The Story
Why it exists.
The beginning
Vetiver 46 was created by Mark Buxton and launched in 2006, the same year Le Labo opened its first Nolita shop. The number in the name refers to the unusually high concentration of Haitian vetiver, the root that anchors this composition. The brief was simple: don't soften the vetiver. Don't pretty it up. Let it smell like what it is, dark, earthy, and unapologetically itself. Buxton built the rest of the formula around that tension: smoke, resin, and enough warmth to keep it wearable. The result is a fragrance that asks you to meet it halfway, and rewards you when you do.
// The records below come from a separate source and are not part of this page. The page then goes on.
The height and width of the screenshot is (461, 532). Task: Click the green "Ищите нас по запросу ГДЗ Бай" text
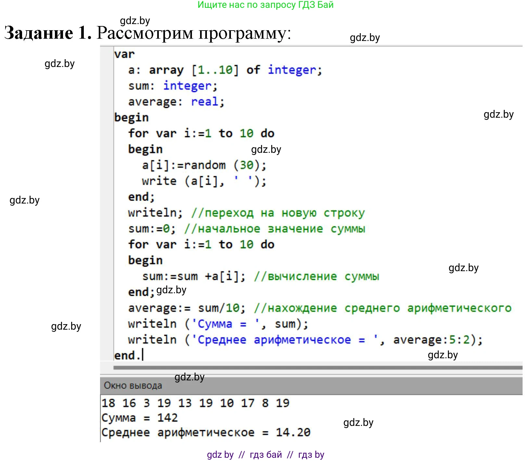tap(265, 5)
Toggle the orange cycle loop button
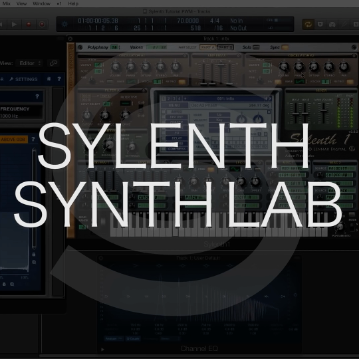Viewport: 359px width, 359px height. pos(308,25)
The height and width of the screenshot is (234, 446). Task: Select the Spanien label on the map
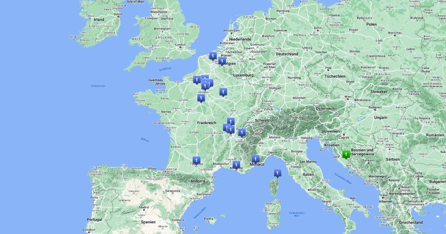[x=148, y=222]
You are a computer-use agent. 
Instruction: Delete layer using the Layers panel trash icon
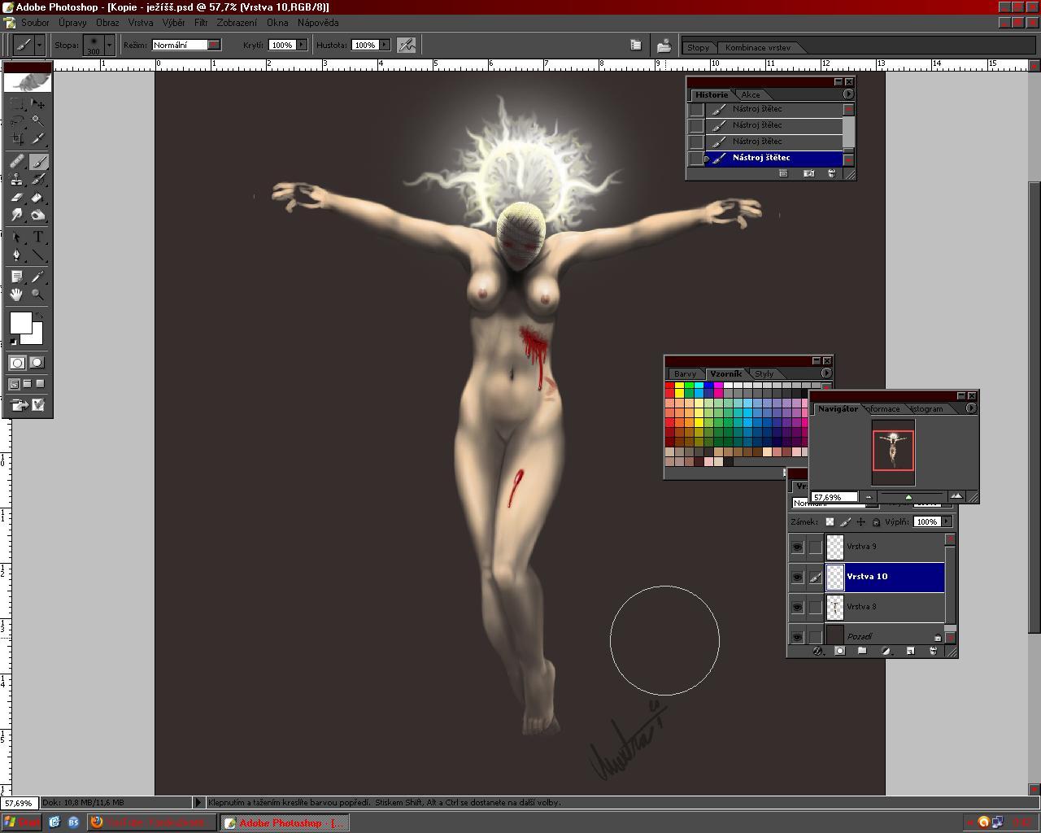click(933, 651)
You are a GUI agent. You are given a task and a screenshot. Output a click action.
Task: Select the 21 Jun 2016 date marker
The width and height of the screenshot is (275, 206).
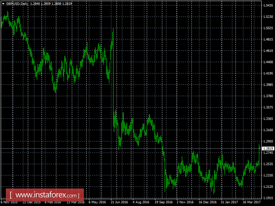[119, 202]
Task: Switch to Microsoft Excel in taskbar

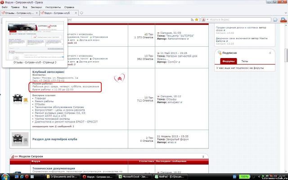Action: click(x=135, y=177)
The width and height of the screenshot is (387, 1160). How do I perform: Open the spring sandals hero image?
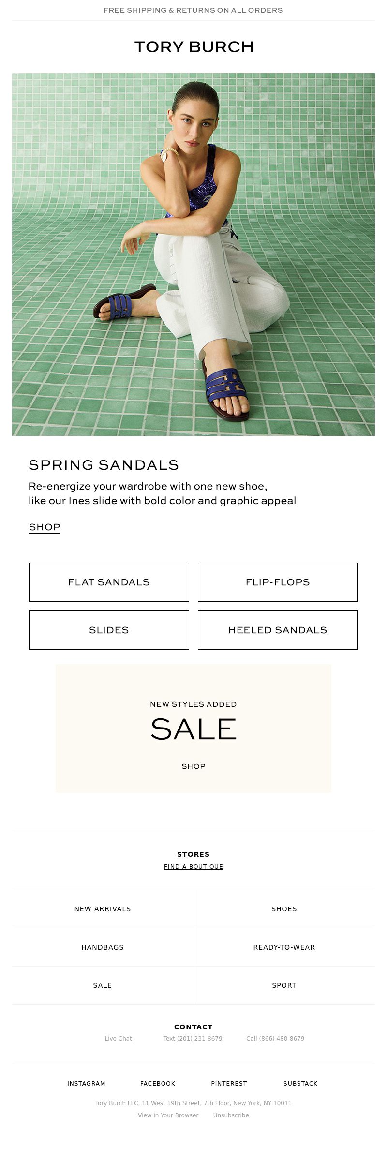click(x=194, y=254)
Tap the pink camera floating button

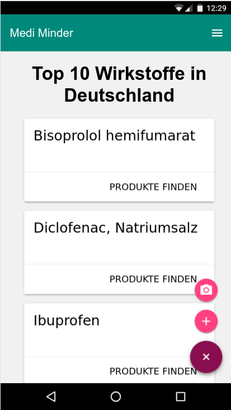coord(206,290)
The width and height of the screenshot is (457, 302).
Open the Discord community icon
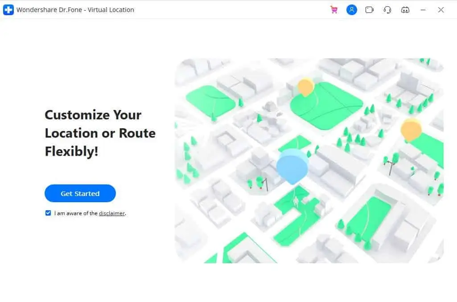point(405,10)

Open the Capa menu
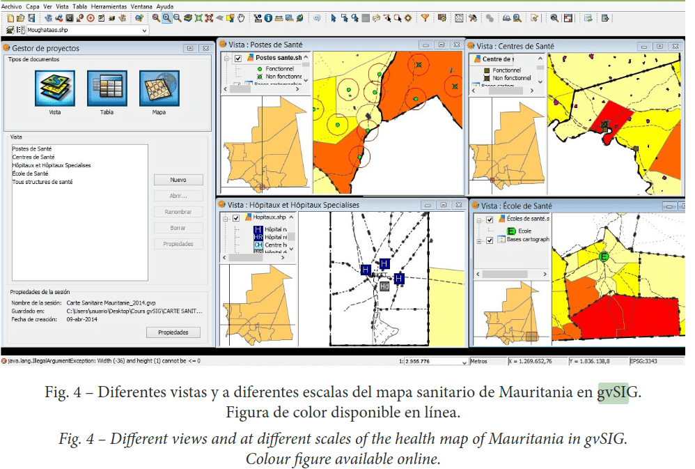tap(33, 6)
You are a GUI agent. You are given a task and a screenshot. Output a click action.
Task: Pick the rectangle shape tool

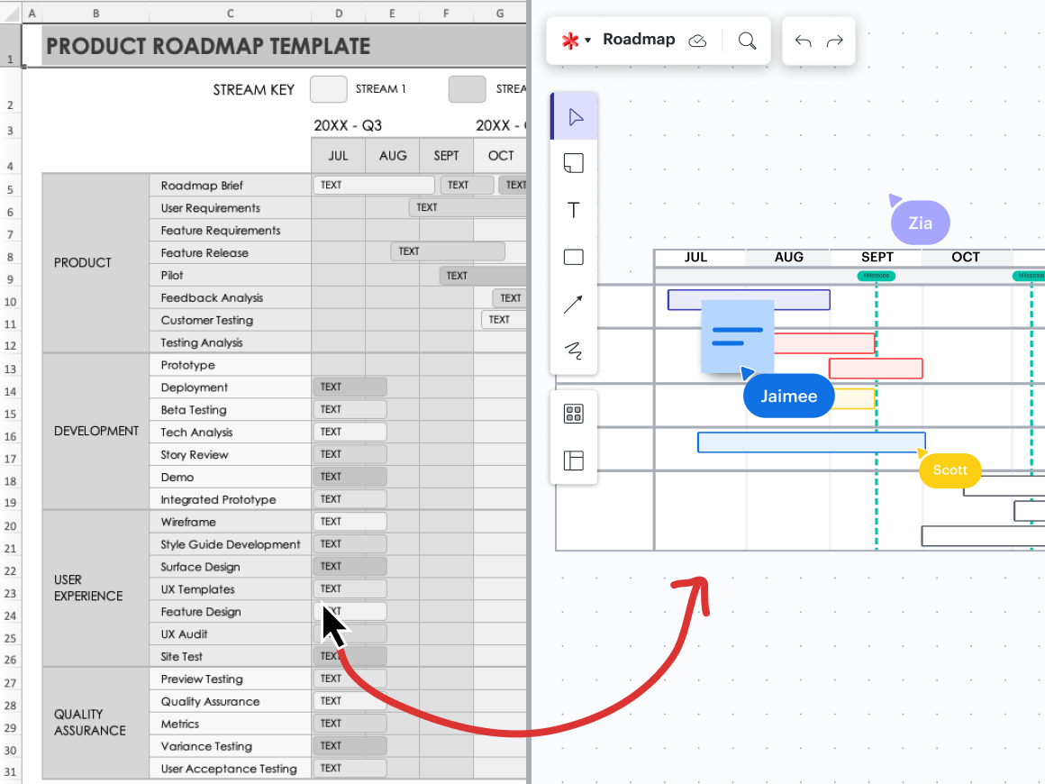click(574, 258)
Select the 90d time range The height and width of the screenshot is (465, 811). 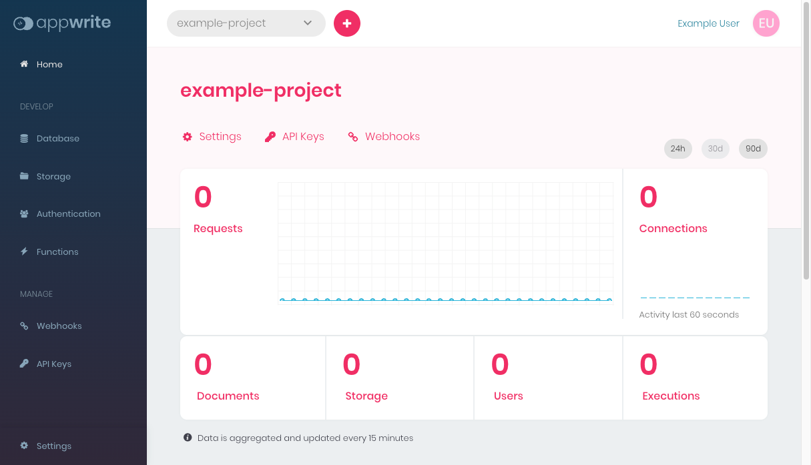(x=753, y=149)
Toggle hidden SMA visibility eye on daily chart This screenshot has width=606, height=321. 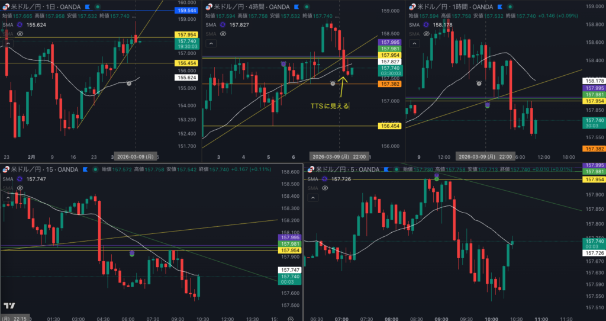[20, 34]
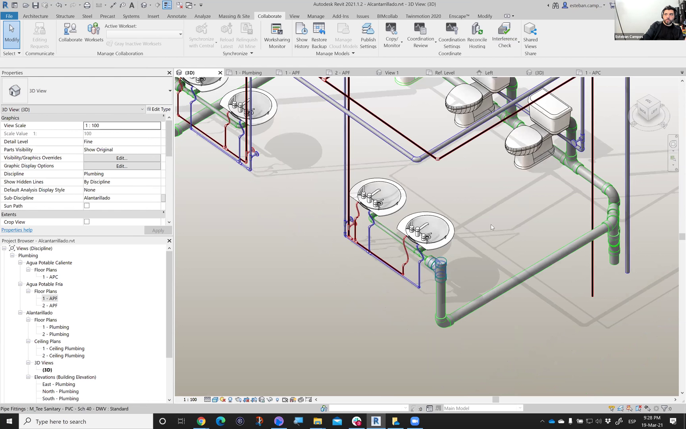Open the Properties help link
The image size is (686, 429).
click(x=17, y=230)
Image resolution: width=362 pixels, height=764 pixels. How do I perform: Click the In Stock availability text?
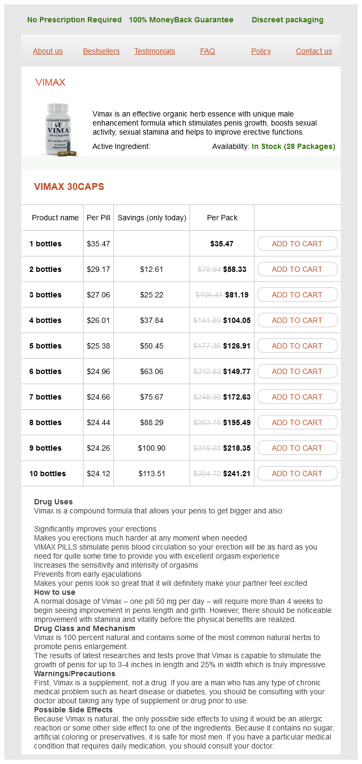pyautogui.click(x=293, y=146)
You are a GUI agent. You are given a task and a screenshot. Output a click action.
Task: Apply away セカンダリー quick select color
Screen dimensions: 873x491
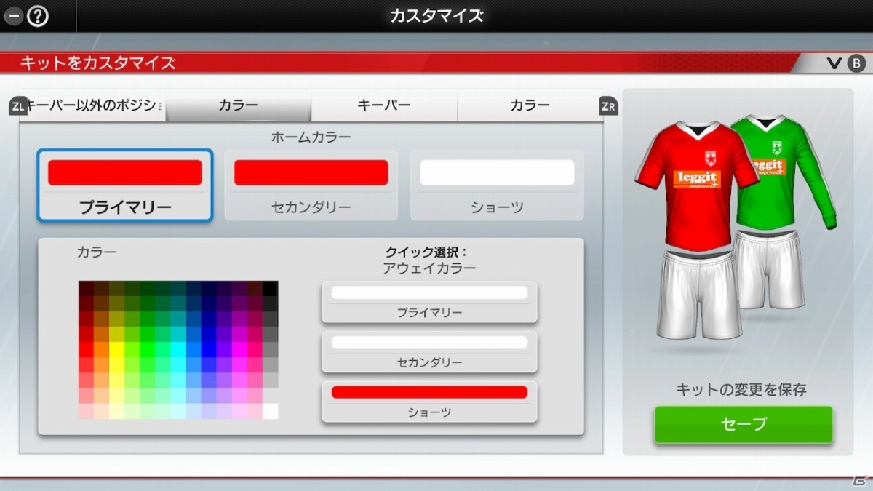[x=429, y=351]
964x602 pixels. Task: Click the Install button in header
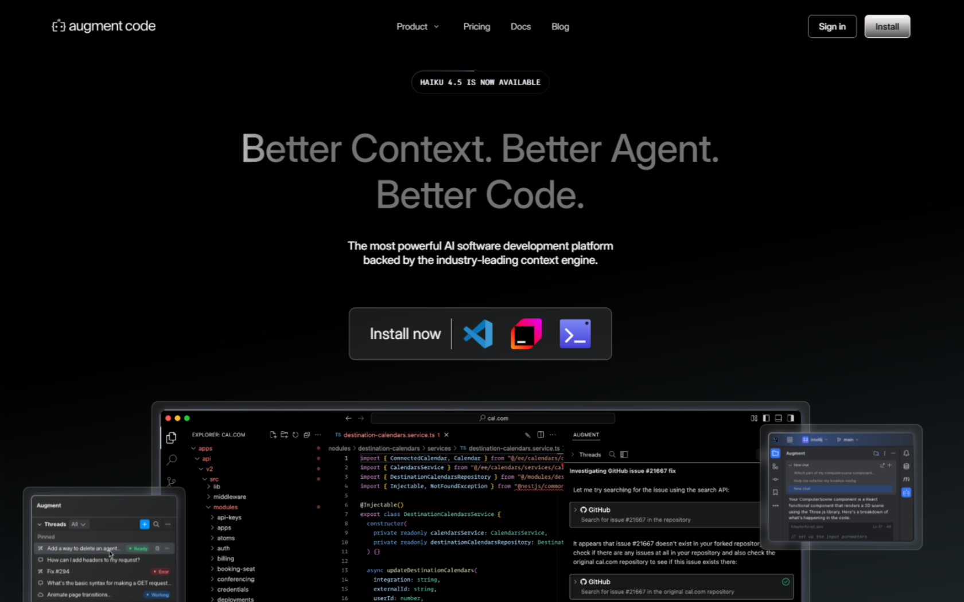[887, 26]
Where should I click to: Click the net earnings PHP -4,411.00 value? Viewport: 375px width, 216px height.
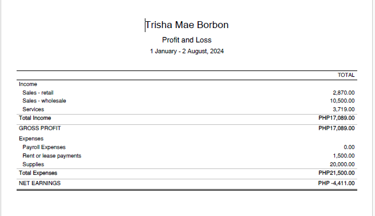pyautogui.click(x=336, y=183)
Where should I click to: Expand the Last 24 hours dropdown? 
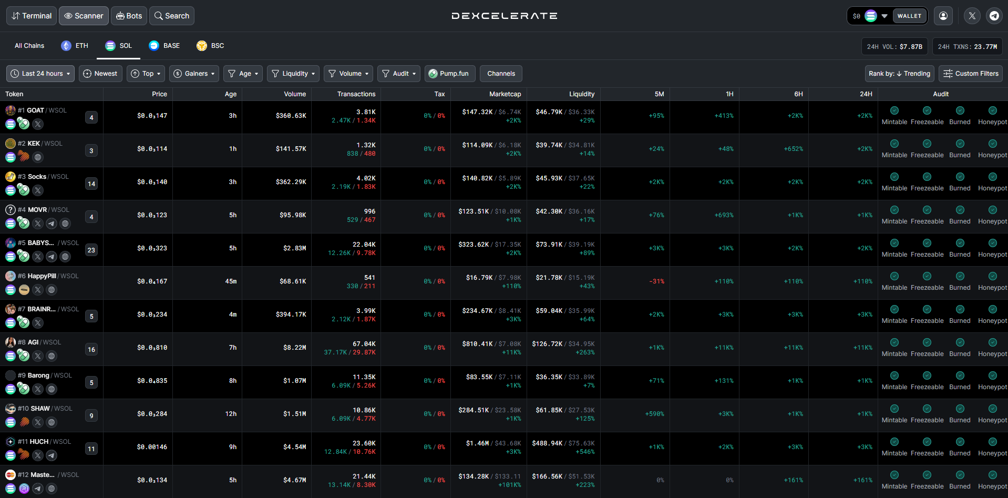(x=40, y=74)
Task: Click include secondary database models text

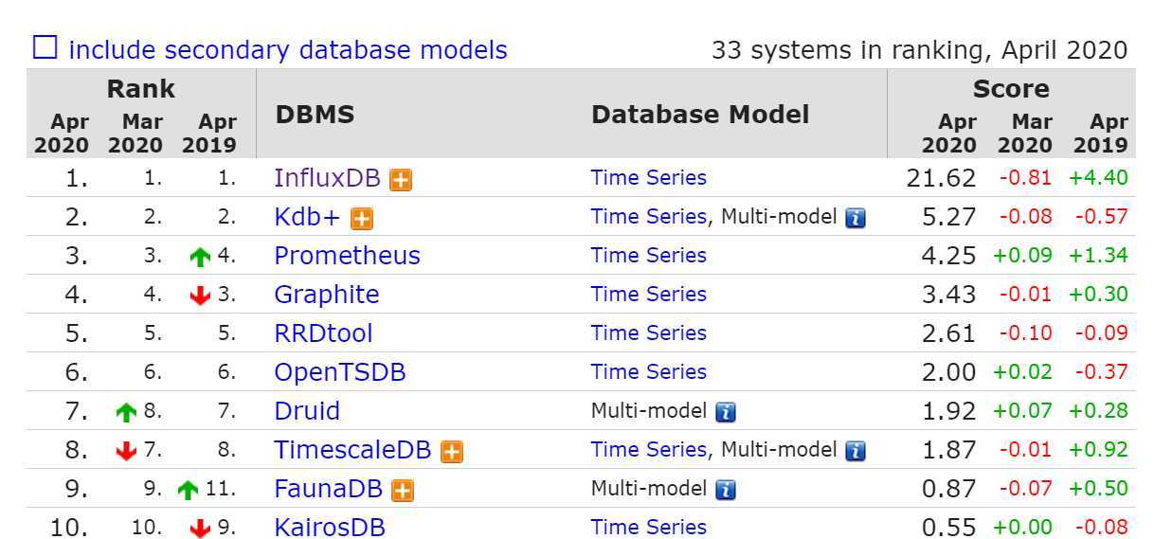Action: point(288,49)
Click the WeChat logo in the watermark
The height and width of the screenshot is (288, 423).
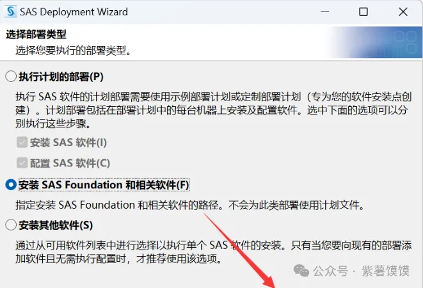tap(301, 271)
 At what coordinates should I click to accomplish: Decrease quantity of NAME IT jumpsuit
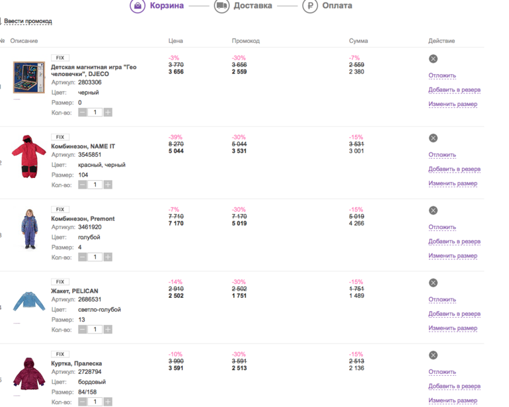(x=83, y=185)
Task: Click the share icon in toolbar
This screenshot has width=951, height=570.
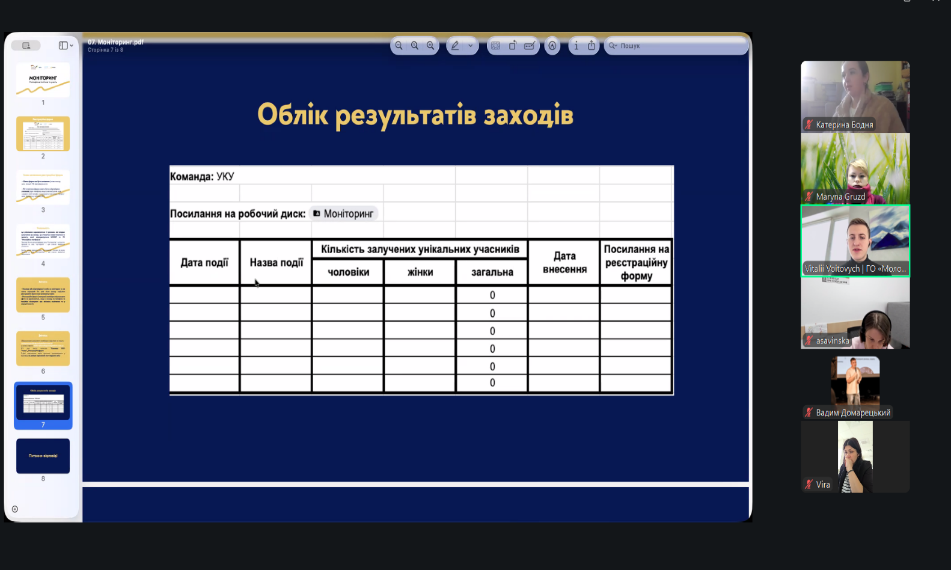Action: pyautogui.click(x=592, y=46)
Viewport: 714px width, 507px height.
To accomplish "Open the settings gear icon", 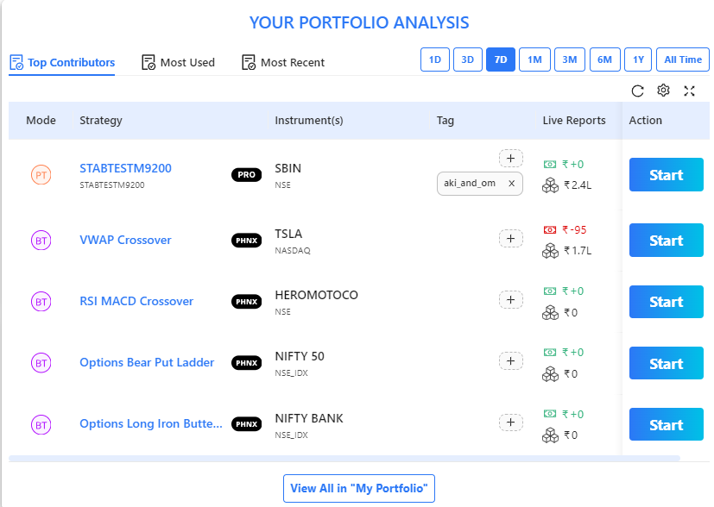I will (x=663, y=91).
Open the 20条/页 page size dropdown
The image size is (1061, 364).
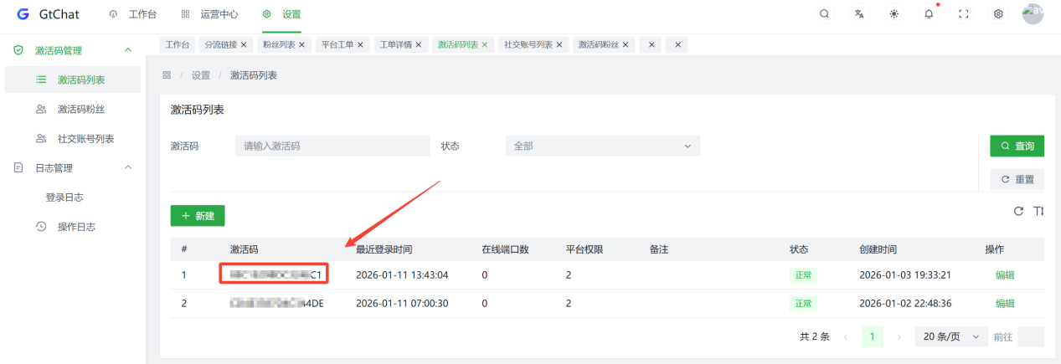click(x=951, y=336)
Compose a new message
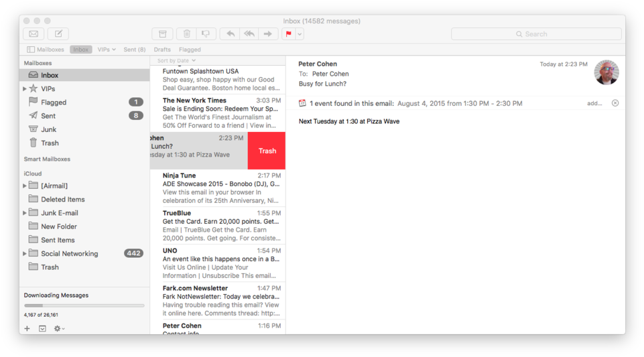Viewport: 644px width, 357px height. (x=58, y=34)
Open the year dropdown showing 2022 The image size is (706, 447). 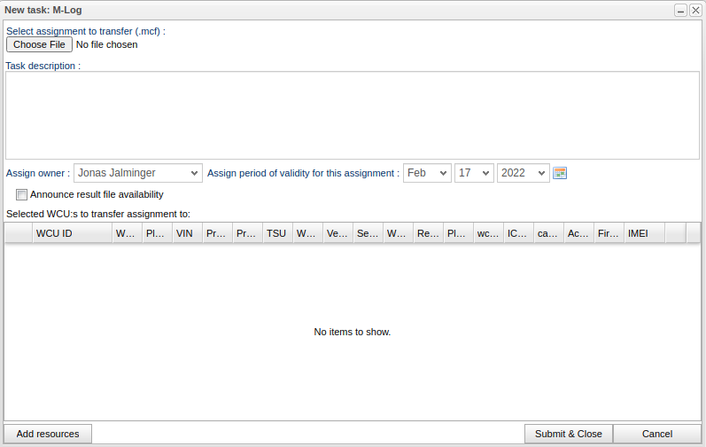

Vetiver is one of perfumery's most polarizing materials. It can smell like pencil shavings, fresh-cut grass, or motor oil depending on where it's sourced and how it's processed. Haitian vetiver sits at the earthy end of that spectrum, darker, smokier, with a tar-like depth that Java or Bourbon varieties can't match. Le Labo sources this specific vetiver, finishes it in Grasse, and uses it at a concentration that makes the root's character impossible to ignore. The frankincense and labdanum in the heart amplify that resinous, almost medicinal quality. This is vetiver at its most uncompromising, and it's what makes Vetiver 46 the most animalic fragrance in the Le Labo lineup.
The evolution
The opening arrives fast and sharp. Bergamot and black pepper hit the skin within seconds, creating a bright, almost metallic burst that lasts maybe fifteen minutes. Then the Haitian vetiver takes over. Within the hour, the scent has transformed entirely, smoky, earthy, with a mineral quality that feels like waves retreating from warm stone. The frankincense and labdanum emerge slowly, adding a resinous depth that sits beneath the vetiver's dominance. The cloves provide a faint warmth that keeps everything from tipping into pure earth. By the second hour, the composition settles into its heart: smoky vetiver and frankincense, with cedar and guaiac wood beginning to assert themselves. The drydown arrives around hour four, amber and vanilla emerge, adding a subtle sweetness that rounds the edges without softening them. The base lingers for another two to four hours, an earthy, smoky warmth that stays close to the skin. Six to eight hours total, moderate sillage. The final truth is in the vetiver, it stays, earthy and smoky, long after everything else has faded.
Cultural impact
Vetiver 46 occupies a specific corner of the Le Labo lineup, the darker, earthier counterpoint to Santal 33. It's become a signature for those who appreciate Le Labo's anti-luxury ethos but want something with more weight and gravitas. Among fragrance collectors, it's earned a reputation as the house's most uncompromising vetiver.